REQUIREMENTS =>
a) In the projection exhibition text, why is slide projection, unlike film or video projection, well suited to reflecting on the basic components of the projected image? Answer in one to three sentences.
b) Condense the paragraph of the projection exhibition text that begins "The exhibition takes up" into a short bulleted list that keeps its main facts.

TEXT BLOCK =>
Projektion.

Projektion.

Kunstmuseum Luzern

Imi Knoebel, Projektion 7 8 (Detail), 1972, Hessisches Landesmuseum Darmstadt

October 7, 2006

Exhibition & Catalogue
PROJECTION.
CHAN, EXPORT, FISCHLI/WEISS, GANDER, GILLICK, GRAHAM, KNOEBEL, PARKER, STREULI

Exhibition dates: 9 September-26 November 2006

Kunstmuseum Luzern Museum of Art Lucerne
Europaplatz 1 6002 Luzern
41 41 226 78 00
info [​at​] kunstmuseumluzern.ch

www.kunstmuseumluzern.ch

 

The exhibition takes up a stimulating topic in art since the 1960s. The art of projection that predated cinema e.g. the magic lantern and the slide presentation in science and education has developed into an autonomous, experimentally inclined medium, especially in conceptual and performance art. The slide projection, in contrast to the film or video projection, is, as a still image, well suited to reflecting on the fundamental components of the immaterial appearance of the projected image. When a slide image is cast on the opposite wall by means of a projector, the literal meaning of the Latin root proiectio throw off or throw away is made plain. At the same time, the cast image as the draft of an idea takes up one central aspect of the exhibition: metaphors for the powers of the imagination.

DATASET EXTRACT =>
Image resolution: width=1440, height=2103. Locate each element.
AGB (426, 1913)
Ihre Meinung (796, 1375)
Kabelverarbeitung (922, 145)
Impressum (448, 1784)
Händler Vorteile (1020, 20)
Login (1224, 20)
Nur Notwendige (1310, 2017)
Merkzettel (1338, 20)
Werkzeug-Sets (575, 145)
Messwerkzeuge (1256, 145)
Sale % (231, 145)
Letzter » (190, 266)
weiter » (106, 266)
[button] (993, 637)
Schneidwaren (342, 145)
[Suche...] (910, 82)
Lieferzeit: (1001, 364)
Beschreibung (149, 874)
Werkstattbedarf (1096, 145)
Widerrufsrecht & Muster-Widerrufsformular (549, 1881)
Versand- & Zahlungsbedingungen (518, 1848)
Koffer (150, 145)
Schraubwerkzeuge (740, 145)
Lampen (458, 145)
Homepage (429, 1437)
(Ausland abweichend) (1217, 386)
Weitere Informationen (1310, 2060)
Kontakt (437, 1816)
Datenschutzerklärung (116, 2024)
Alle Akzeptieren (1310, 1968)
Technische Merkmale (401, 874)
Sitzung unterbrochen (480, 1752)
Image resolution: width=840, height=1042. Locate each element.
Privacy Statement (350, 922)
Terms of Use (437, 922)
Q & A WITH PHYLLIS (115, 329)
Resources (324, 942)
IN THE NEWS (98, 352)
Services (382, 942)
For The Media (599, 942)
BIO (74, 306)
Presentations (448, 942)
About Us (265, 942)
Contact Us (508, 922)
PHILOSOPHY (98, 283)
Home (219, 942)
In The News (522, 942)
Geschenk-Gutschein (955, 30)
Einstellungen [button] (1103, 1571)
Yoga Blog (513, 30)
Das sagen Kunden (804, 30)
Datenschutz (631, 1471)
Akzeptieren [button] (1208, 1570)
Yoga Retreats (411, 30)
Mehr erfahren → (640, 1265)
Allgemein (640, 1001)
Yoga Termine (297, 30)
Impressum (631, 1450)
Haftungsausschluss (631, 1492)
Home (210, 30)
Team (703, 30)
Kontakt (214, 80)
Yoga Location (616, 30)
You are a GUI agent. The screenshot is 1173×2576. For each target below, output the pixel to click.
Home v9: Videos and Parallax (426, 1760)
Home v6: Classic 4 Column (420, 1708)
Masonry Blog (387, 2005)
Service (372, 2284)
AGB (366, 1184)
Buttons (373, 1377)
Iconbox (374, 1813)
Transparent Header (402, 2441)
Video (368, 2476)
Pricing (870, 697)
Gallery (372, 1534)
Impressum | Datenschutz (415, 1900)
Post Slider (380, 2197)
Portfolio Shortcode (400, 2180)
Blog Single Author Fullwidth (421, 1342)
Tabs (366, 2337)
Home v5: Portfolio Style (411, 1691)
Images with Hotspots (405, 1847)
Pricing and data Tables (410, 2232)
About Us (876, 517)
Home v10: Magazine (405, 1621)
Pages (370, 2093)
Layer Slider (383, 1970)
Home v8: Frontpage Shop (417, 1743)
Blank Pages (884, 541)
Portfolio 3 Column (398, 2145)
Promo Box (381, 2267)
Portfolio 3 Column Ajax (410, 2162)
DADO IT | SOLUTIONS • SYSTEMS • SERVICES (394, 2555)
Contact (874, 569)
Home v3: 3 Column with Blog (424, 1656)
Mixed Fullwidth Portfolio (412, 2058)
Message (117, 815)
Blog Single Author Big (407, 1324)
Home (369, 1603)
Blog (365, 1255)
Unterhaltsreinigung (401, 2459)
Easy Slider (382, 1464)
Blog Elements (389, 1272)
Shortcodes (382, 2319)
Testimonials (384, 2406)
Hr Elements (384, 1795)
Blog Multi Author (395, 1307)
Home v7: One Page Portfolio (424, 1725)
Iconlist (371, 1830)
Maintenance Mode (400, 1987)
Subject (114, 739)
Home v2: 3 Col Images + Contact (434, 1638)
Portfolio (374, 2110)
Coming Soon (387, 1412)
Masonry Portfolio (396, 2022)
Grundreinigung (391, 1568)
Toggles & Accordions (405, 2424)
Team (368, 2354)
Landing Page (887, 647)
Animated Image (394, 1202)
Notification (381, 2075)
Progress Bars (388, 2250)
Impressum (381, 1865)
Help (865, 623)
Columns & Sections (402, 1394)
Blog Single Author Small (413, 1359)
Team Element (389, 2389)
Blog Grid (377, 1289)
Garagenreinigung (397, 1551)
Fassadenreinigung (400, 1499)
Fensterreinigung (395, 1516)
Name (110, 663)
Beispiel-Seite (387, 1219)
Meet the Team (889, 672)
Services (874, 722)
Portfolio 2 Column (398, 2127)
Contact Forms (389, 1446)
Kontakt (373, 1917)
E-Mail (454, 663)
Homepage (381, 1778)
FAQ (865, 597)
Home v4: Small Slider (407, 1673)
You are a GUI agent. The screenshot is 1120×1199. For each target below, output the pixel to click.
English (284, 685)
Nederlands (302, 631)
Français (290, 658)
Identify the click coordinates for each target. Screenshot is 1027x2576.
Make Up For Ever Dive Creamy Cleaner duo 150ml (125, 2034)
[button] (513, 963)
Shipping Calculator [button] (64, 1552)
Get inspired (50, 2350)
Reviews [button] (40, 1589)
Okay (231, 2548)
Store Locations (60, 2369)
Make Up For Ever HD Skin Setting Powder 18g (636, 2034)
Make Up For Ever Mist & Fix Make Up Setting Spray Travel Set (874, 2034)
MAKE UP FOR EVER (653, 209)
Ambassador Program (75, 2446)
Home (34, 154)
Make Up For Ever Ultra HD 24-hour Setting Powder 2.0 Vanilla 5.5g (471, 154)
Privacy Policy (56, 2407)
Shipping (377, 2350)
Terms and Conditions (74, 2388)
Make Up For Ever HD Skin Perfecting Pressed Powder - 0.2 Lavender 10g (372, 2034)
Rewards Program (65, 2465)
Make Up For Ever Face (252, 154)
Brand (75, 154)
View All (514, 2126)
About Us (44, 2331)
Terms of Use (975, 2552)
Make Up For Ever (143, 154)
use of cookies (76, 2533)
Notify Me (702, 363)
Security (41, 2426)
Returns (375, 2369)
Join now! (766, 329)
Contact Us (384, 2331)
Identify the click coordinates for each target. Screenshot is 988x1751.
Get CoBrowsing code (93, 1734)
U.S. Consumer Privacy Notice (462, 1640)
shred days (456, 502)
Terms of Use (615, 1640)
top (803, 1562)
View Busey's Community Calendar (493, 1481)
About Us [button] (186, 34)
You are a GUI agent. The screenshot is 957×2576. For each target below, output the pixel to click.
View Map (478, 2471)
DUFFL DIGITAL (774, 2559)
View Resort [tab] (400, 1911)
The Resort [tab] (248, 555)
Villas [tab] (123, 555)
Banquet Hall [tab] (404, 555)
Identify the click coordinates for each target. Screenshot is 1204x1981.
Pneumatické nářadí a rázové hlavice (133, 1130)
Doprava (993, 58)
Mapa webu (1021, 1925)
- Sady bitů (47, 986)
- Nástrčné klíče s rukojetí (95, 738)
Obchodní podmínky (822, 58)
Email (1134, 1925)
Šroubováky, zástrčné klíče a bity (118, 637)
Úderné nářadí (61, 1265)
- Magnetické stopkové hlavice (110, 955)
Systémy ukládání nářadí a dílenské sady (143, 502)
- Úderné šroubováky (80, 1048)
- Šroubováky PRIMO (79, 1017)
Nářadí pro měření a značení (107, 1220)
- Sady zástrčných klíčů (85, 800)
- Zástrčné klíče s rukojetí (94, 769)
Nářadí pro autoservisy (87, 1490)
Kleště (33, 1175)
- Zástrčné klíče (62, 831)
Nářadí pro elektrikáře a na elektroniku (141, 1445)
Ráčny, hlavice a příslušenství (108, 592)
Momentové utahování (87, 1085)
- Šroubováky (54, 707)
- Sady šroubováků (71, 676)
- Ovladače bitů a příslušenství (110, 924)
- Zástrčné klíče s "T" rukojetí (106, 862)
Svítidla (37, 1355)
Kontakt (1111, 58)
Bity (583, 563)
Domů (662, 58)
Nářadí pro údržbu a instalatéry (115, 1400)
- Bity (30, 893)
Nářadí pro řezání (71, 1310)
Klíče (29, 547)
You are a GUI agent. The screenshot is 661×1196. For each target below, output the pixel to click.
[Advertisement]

COMPLETED EXERCISE =>
a) Slide projection suits this purpose because it is a still image. That makes it fit for reflecting on the fundamental components of the projected image's immaterial appearance, in contrast to film or video projection.

b)
- The exhibition addresses projection, a stimulating topic in art since the 1960s.
- Pre-cinema projection, such as the magic lantern and slide presentations in science and education, has become an autonomous, experimental medium, especially in conceptual and performance art.
- As a still image, slide projection, unlike film or video, is well suited to reflecting on the fundamental components of the projected image's immaterial appearance.
- Casting a slide onto the opposite wall makes plain the literal meaning of the Latin root *proiectio*, "throw off" or "throw away."
- The cast image, as the draft of an idea, reflects a central theme of the exhibition: metaphors for the powers of the imagination.